Likewise, results from a variety of countries show that farmers who have switched from furrow (trench) systems or sprinkler irrigation to drip systems, which deliver water nearer to the roots of crops, have cut their water use by 30 to 60 percent. Crop yields often increase at the same time because plants are effectively “spoon-fed” the optimal amount of water (and often fertilizer) when they need it. Drip systems, which cost in the range of $1,200 to $2,500 per hectare, tend to be too expensive for most poor farmers and for use on low-value row crops, but research is under way to make them more affordable. Colorado-based International Development Enterprises has developed a drip system that costs just $50 per half acre ($123 per half hectare), 10 to 20 percent of the cost of traditional drip systems. The keys to keeping costs down are simple materials and portability: instead of each row of crops getting its own drip line, a single line is rotated by farmers among ten rows.

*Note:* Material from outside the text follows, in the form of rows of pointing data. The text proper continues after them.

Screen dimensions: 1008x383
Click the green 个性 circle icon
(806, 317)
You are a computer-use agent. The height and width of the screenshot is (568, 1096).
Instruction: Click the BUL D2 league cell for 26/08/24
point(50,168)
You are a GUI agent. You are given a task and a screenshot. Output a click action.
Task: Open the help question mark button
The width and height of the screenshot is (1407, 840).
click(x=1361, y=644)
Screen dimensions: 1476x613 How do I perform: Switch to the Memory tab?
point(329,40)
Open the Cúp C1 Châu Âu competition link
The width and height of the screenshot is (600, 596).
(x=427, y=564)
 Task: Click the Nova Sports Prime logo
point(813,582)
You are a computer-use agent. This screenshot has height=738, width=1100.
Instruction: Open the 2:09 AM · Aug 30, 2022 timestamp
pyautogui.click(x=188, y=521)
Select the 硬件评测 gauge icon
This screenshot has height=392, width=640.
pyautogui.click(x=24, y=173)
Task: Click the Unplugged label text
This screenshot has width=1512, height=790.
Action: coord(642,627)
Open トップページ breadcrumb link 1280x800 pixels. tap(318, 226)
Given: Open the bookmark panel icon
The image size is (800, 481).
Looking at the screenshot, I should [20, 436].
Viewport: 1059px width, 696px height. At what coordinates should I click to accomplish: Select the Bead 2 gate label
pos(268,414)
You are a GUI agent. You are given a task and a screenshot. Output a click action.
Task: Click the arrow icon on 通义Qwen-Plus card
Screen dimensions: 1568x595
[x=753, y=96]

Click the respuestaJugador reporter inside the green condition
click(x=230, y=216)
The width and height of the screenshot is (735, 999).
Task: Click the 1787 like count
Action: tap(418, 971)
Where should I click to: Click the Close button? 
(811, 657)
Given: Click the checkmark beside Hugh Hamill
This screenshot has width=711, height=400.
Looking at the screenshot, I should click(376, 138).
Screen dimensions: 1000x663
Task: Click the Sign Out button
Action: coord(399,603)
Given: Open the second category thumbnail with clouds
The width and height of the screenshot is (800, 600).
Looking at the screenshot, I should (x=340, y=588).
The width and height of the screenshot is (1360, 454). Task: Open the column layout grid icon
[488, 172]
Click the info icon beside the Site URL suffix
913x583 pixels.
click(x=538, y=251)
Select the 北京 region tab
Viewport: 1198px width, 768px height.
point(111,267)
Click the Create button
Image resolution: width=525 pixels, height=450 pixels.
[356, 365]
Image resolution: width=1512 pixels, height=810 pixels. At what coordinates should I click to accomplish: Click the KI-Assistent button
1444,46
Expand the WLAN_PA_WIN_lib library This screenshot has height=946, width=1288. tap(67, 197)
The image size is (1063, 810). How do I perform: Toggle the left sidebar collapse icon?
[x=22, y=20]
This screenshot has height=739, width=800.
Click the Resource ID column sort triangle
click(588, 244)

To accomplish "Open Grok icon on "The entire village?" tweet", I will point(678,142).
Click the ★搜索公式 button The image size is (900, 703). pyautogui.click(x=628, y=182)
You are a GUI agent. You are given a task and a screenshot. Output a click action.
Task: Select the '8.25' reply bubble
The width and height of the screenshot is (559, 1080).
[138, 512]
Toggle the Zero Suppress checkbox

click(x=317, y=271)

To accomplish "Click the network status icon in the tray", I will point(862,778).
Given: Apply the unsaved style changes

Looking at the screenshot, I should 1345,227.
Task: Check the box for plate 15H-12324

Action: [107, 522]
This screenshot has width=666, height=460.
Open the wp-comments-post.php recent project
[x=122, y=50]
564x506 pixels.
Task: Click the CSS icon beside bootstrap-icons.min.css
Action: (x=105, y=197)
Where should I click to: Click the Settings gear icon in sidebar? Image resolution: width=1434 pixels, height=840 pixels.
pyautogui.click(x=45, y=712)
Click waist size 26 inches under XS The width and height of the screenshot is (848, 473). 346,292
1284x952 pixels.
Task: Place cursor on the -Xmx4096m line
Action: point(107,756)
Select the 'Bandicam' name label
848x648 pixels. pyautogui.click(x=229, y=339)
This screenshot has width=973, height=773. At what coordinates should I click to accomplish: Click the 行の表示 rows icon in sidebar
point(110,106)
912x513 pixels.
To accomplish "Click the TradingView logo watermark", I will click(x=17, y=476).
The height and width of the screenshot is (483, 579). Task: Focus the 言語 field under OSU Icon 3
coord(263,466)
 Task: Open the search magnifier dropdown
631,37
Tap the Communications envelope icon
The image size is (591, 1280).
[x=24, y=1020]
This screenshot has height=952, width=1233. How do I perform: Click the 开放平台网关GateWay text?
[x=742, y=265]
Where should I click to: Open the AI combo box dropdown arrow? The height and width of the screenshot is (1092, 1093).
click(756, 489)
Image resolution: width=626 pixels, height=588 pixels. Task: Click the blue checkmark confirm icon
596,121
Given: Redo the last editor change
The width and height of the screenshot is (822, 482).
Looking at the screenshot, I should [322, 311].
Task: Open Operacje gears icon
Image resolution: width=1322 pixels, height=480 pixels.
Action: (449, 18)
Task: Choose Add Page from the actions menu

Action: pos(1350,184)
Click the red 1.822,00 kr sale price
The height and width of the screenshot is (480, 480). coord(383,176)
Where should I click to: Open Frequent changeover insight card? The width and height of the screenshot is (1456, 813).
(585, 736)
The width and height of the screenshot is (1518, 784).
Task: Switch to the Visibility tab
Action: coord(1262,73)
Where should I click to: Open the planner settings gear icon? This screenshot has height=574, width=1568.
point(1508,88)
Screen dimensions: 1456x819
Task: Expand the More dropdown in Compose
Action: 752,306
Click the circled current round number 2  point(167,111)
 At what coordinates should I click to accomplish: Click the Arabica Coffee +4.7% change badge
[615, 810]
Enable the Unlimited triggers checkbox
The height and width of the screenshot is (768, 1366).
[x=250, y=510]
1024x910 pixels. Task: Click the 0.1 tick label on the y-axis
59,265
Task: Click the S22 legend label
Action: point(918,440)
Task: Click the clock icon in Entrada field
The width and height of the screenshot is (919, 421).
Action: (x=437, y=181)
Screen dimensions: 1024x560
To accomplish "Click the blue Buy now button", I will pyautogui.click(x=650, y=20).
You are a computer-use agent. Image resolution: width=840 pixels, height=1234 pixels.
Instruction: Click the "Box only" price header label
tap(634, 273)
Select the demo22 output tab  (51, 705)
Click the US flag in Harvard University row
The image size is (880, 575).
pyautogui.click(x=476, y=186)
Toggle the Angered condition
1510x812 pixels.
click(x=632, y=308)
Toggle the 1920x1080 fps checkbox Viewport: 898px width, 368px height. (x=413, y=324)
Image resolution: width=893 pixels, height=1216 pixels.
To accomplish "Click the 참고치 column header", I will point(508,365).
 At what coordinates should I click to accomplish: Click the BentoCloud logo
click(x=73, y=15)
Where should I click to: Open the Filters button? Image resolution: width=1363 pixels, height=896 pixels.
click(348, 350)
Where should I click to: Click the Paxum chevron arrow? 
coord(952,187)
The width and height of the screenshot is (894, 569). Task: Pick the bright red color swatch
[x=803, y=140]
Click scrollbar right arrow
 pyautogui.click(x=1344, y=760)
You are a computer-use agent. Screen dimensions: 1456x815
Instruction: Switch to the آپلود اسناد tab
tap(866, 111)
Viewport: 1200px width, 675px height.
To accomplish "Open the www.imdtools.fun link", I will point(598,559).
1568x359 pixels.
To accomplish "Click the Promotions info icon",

Along with encouraging irrigation efficiency improvements, more appropriate water pricing would also promote the treatment and reuse of urban wastewater for irrigation, which is typically more expensive than most conservation and efficiency measures but often less expensive than developing new water sources. Wastewater contains nitrogen and phosphorus, which can be pollutants when released to lakes and rivers but are nutrients when applied to farmland. Moreover, unlike many other water sources, treated wastewater will be both an expanding and fairly reliable supply, since urban water use will likely double by 2025. Many large cities located along coastlines dump their wastewater, treated or untreated, into the ocean, rendering it unavailable for any other purpose and harming coastal marine life. As long as the wastewater stream is free of heavy metals and harmful chemicals, and disease-causing microorganisms are controlled, it can become a vital new supply for irrigating crops.